:: TASK ::
Lines before the one containing "The height and width of the screenshot is (858, 1383)." are left out; output the rest of the data exactly, through the final line.

Source data:
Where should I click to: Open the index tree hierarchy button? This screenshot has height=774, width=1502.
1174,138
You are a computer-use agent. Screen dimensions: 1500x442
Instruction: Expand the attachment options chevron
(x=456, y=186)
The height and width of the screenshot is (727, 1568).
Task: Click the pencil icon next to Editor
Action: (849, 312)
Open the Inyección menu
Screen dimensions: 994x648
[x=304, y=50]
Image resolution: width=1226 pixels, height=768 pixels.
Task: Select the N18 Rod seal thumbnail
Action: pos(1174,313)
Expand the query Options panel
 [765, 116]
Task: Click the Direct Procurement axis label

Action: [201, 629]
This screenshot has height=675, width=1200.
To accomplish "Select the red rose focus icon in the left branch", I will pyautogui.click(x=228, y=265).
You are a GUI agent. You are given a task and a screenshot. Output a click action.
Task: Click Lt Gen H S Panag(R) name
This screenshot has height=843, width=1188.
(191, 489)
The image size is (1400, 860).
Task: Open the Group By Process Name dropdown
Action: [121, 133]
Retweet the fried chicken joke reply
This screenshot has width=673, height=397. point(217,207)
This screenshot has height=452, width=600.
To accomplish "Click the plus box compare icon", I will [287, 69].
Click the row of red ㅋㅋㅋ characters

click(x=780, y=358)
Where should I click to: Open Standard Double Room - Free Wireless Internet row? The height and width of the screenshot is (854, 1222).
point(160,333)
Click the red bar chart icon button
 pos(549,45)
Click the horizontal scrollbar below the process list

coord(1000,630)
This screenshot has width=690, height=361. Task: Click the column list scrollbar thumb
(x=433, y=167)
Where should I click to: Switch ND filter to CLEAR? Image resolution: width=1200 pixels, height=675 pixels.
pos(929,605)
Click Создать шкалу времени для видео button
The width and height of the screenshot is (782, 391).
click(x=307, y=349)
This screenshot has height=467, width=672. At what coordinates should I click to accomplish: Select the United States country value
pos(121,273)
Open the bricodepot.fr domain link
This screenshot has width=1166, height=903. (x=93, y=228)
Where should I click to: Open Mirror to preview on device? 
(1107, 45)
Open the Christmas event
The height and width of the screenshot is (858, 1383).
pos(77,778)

:: YOUR SOLUTION ::
The height and width of the screenshot is (858, 1383).
pos(77,778)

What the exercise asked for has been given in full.